Super Messianic / Trying to Replace Christ and the Church
—–This is probably where I lost some of you. What do I mean when I say Idol and TV is messianic? Well, Christ is the savior of the world; therefore, anything that claims to be the source for solving the world’s problems is trying to be messianic. Also, Christ is the ONE who is meant to unite ALL things in Himself (Ephesians 1:10). He is the unifier. Anything that attempts to be the one source of common ground for all peoples is also trying to replace the true messiah. Do not take this to mean that I think they are consciously trying to subvert the church. Of course not. They are just trying to push their agenda to be your all in all.
—–First, I think we should all be leery of anyone that makes the claim that all the world’s problems can be solved if you join with him. Here is a Ryan Seacrest quote from last night, “[Idol gives back] is about changing the world and securing a future.” Wow! Beat your swords into pruning hooks and turn your missile silos into ice cream stands! Finally, the golden age is here, no evangelism or martyrdom required, only TV antennas and a credit card.
—–Second, Idol and other shows promise to solve our problems through stuff. For example, I am glad Tye Pennington does what he does. It makes for a cool show about destroying and building things. It also gives people, usually pretty good people, some cool possessions. And it gives some chances for major construction companies to get publicity while making lots of sweet cash for the producers (I am still a capitalist, I just do not think they should claim they are being selfless).
—–Do not be fooled, however, into accepting wealth as a savior. For Extreme Home Makeover, the answer to the blind, crippled, bereaved, or over burdened is not the Resurrection or the help of the church, it is a ridiculously big house and everything you have ever coveted. That show is not about helping people out. If it was, they could help 50 people in one show with all that money, but they wouldn’t be able to keep you captivated. The show is about recompensing a person for the bad hand they have been given by giving them complete opulence.
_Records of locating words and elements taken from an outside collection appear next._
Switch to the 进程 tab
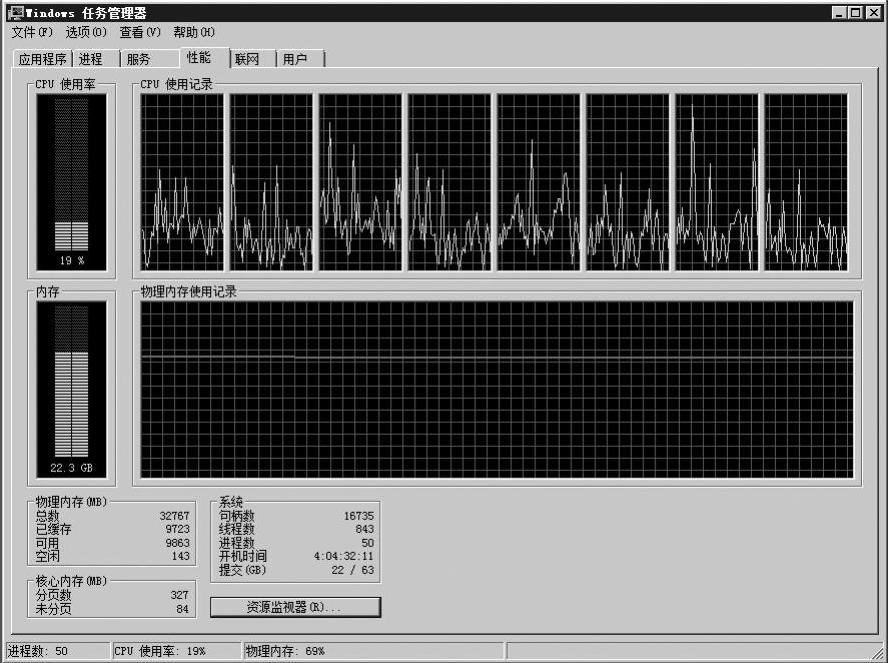The image size is (888, 663). [91, 59]
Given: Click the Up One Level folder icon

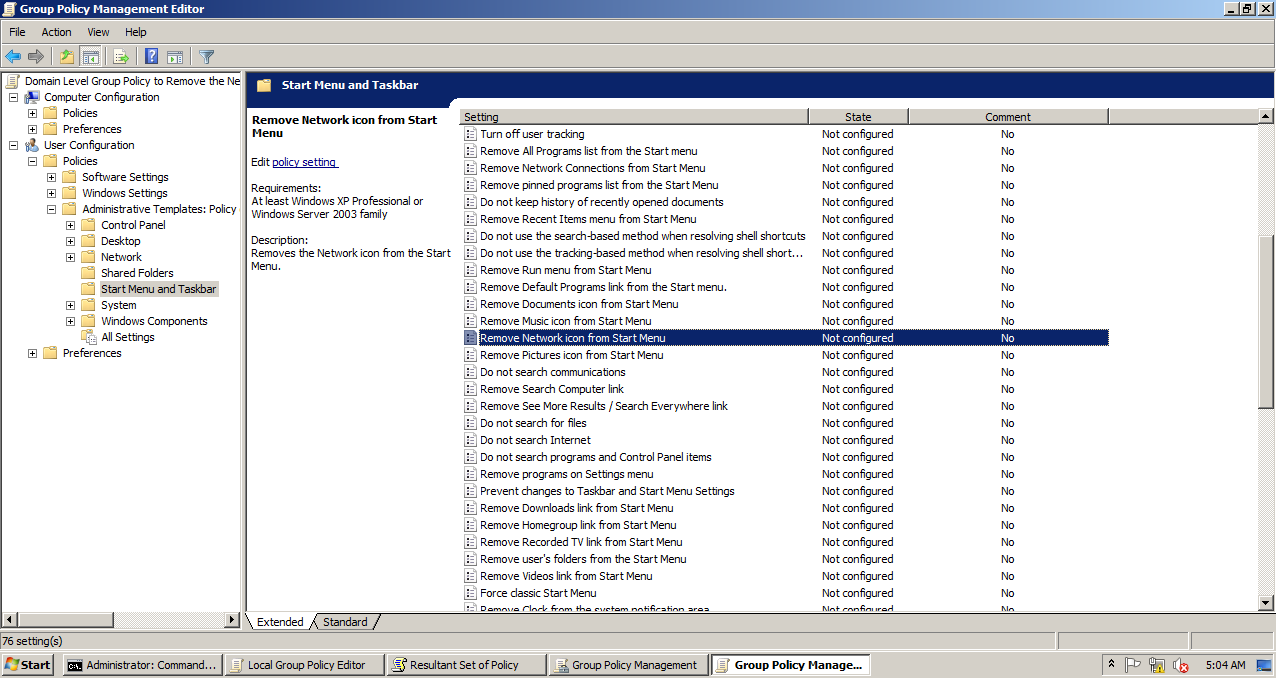Looking at the screenshot, I should 66,56.
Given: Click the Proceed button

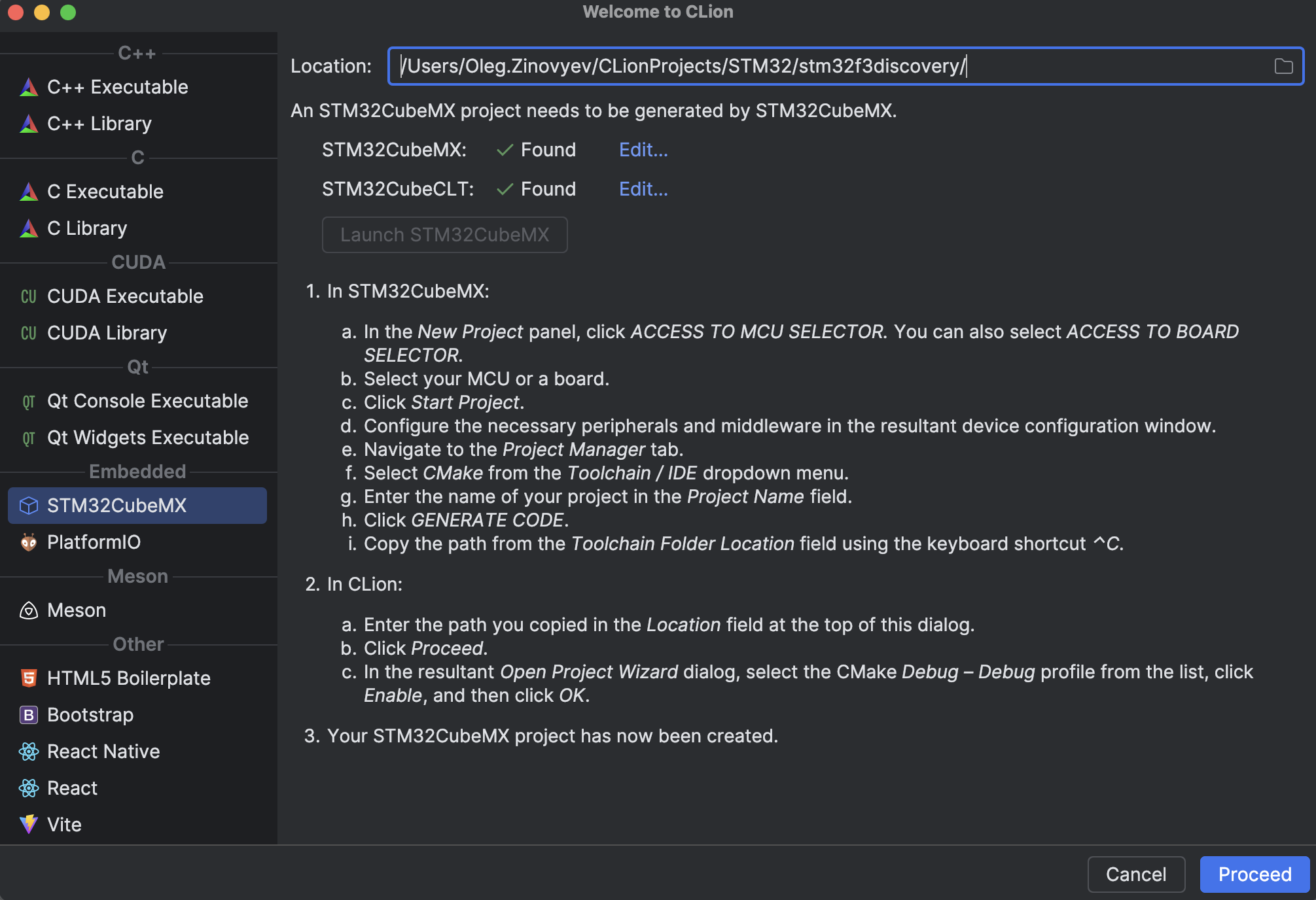Looking at the screenshot, I should [x=1254, y=874].
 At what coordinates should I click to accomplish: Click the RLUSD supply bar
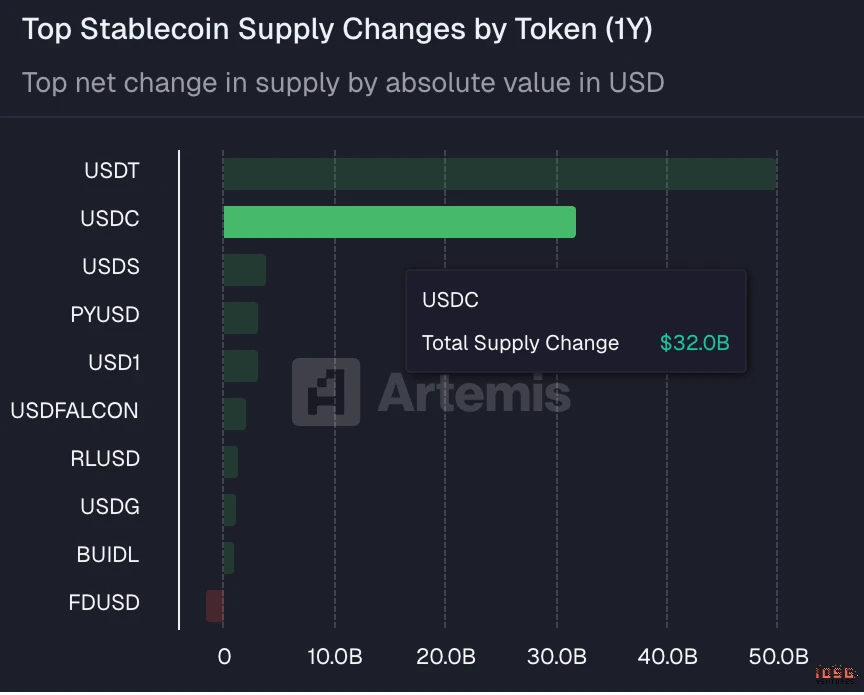[230, 462]
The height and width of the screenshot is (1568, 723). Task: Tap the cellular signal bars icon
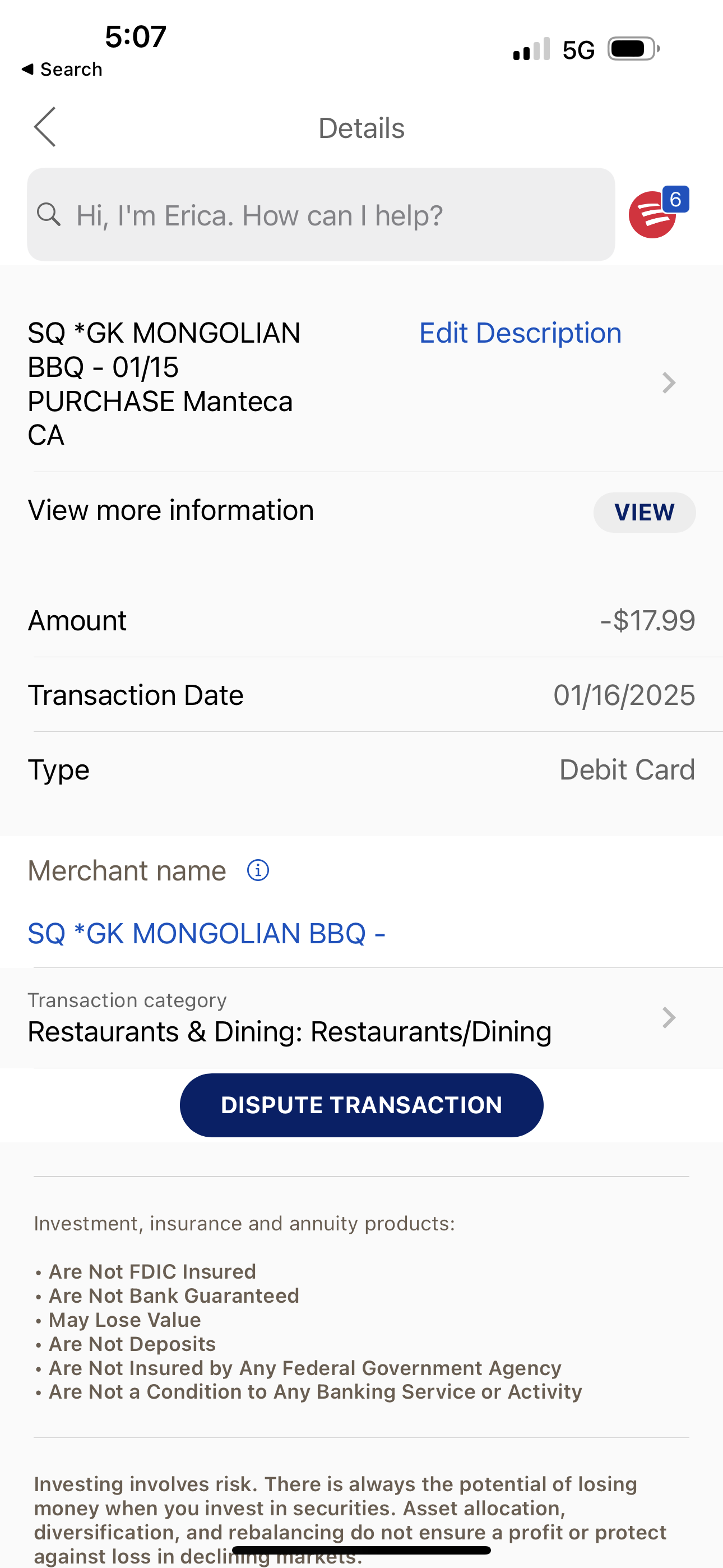coord(531,49)
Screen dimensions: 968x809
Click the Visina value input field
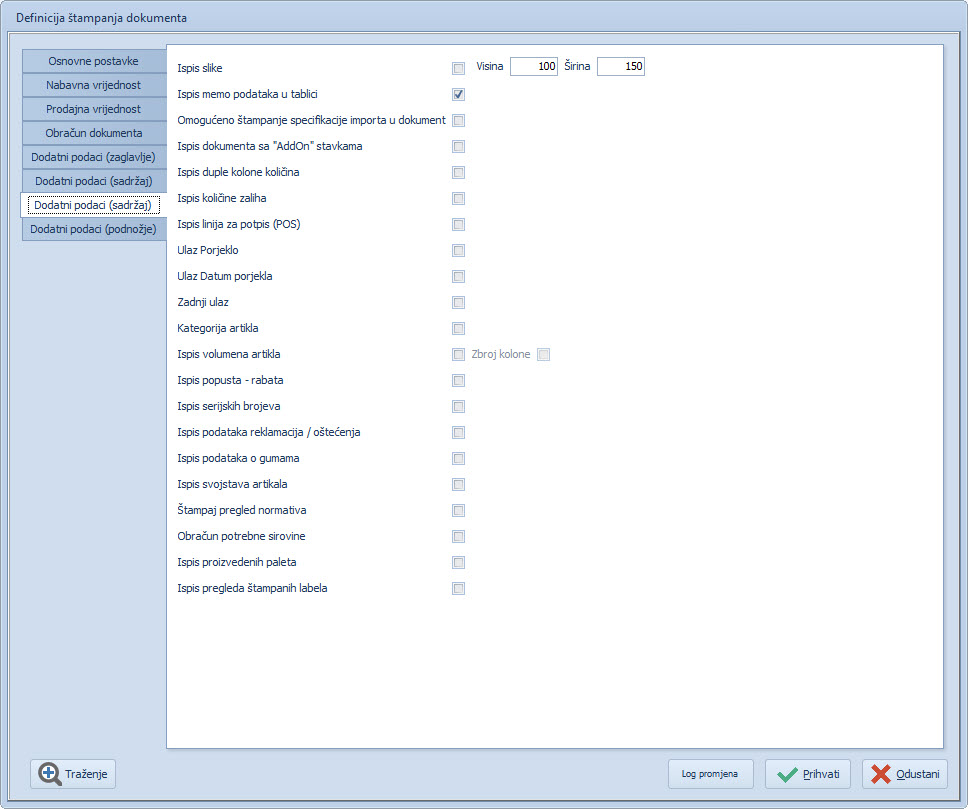click(533, 67)
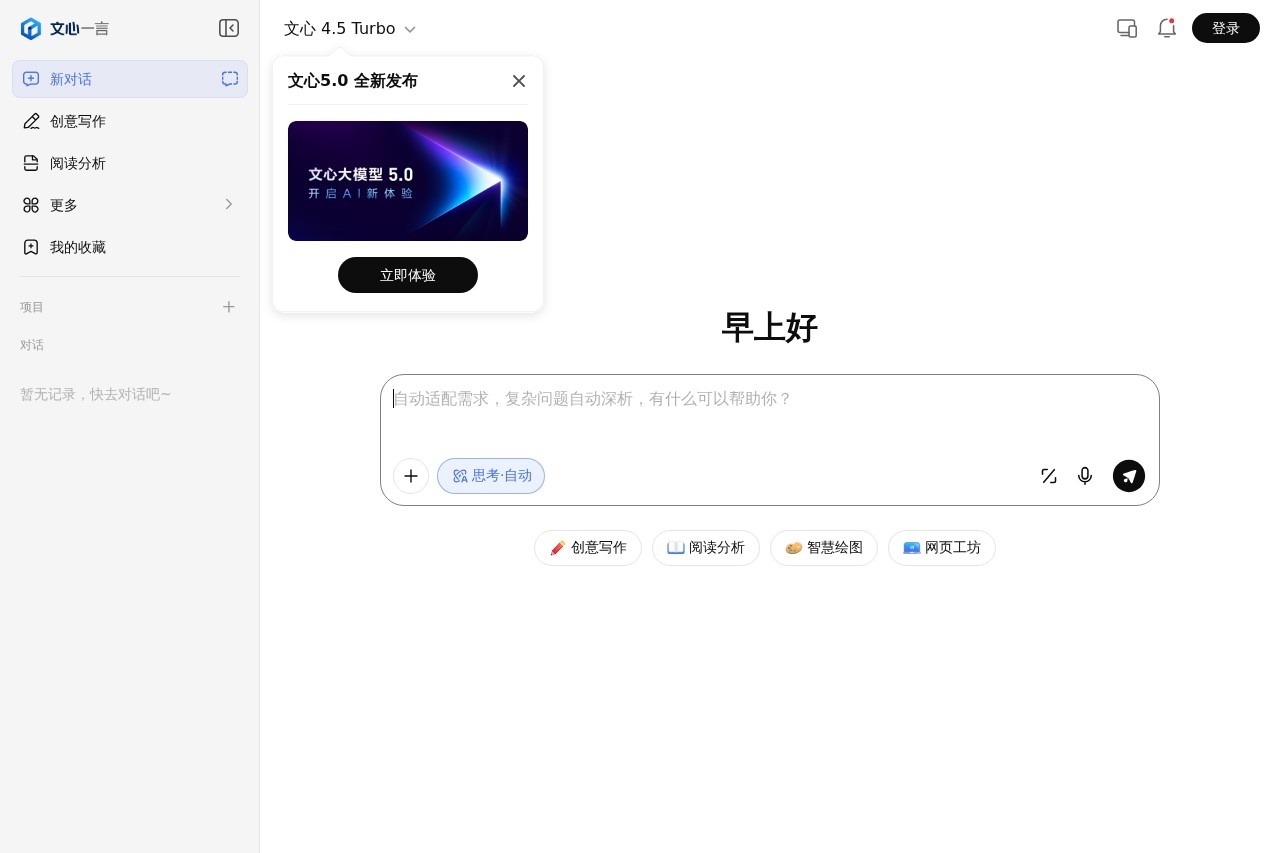Open 我的收藏 from the sidebar
This screenshot has width=1280, height=853.
point(78,247)
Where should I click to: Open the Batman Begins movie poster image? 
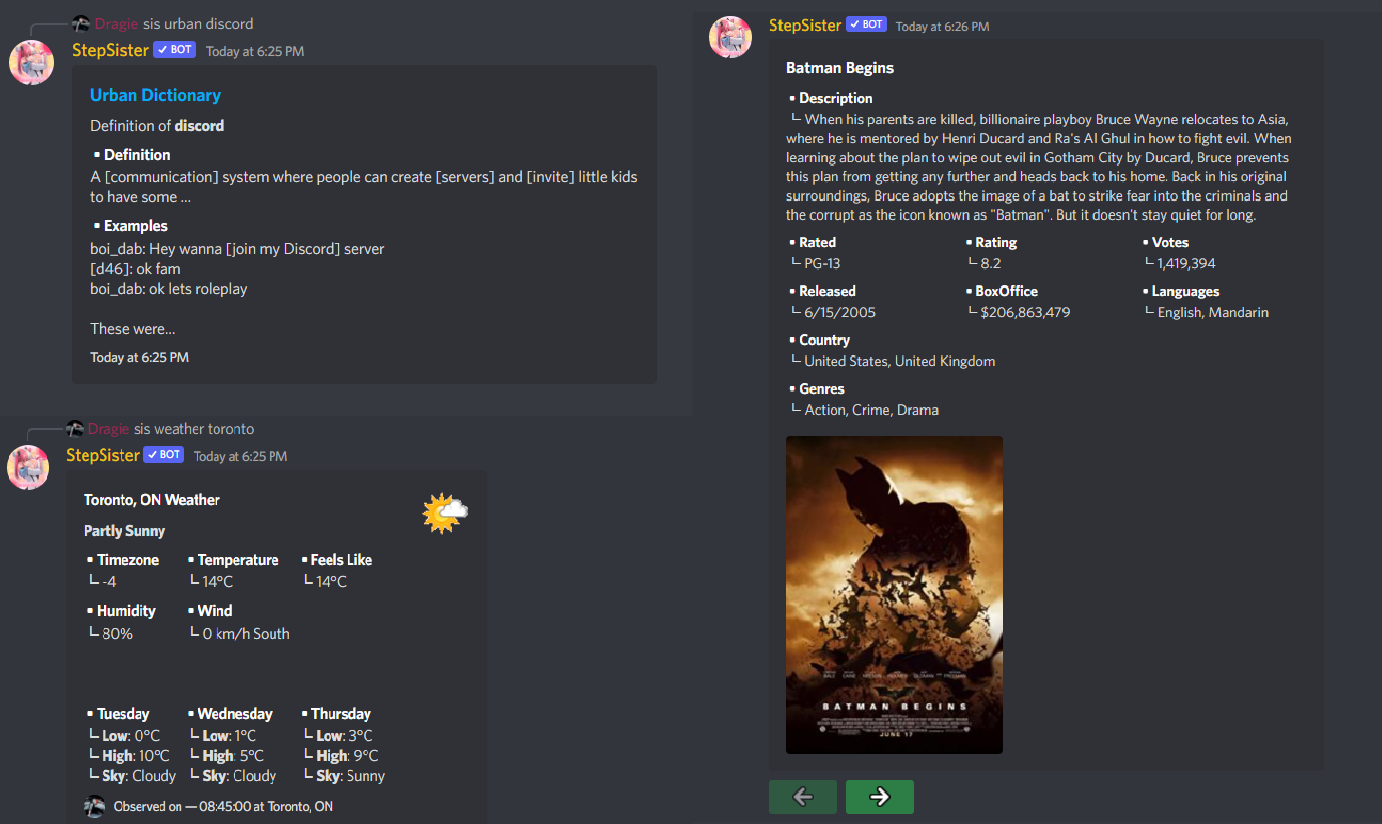[894, 594]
When in truth, the Ressurrection is your vindication, not a 70 inch TV. (Still I am glad that some of these hard-working people get helped out.)
—–Third, Idol and other shows promise to solve our problems through programs. Those dirty-faced, mountain children get an afterschool program. That’s the ticket. Now, through team building games, internet access, and books all their problems will be solved. Which I think that translates into, “They can make much more money when they grow up.” Perhaps, these people have issues going on that programs cannot solve. We see no Father and a house where there is no attempt toward stewardship of what they have been given, and, yet again, money is the answer. Sure.
—–Fourth, there are the mesquito nets, which prevent the spread of malaria during sleep. I actually like this one, but let us not think that we can save the Africans by sending them more stuff. Those who have worked first-hand with them know that this is the common error Americans make. Still, this one has a good chance of going to good use.
—–Everyone who American Idol ministers to, needs the gospel. They need the death and resurrection of Jesus Christ to break into their lives and change who they are and to build their lives around Christ. We can do lots of helpful things, but real change never comes through feel-good, profit mongering. It comes through a once dead man who now reigns with the Father, as He puts all his enemies under his feet.
—–So, do not think I am saying not to watch American idol. Just keep the Messiah as your hope and have no idols before Him.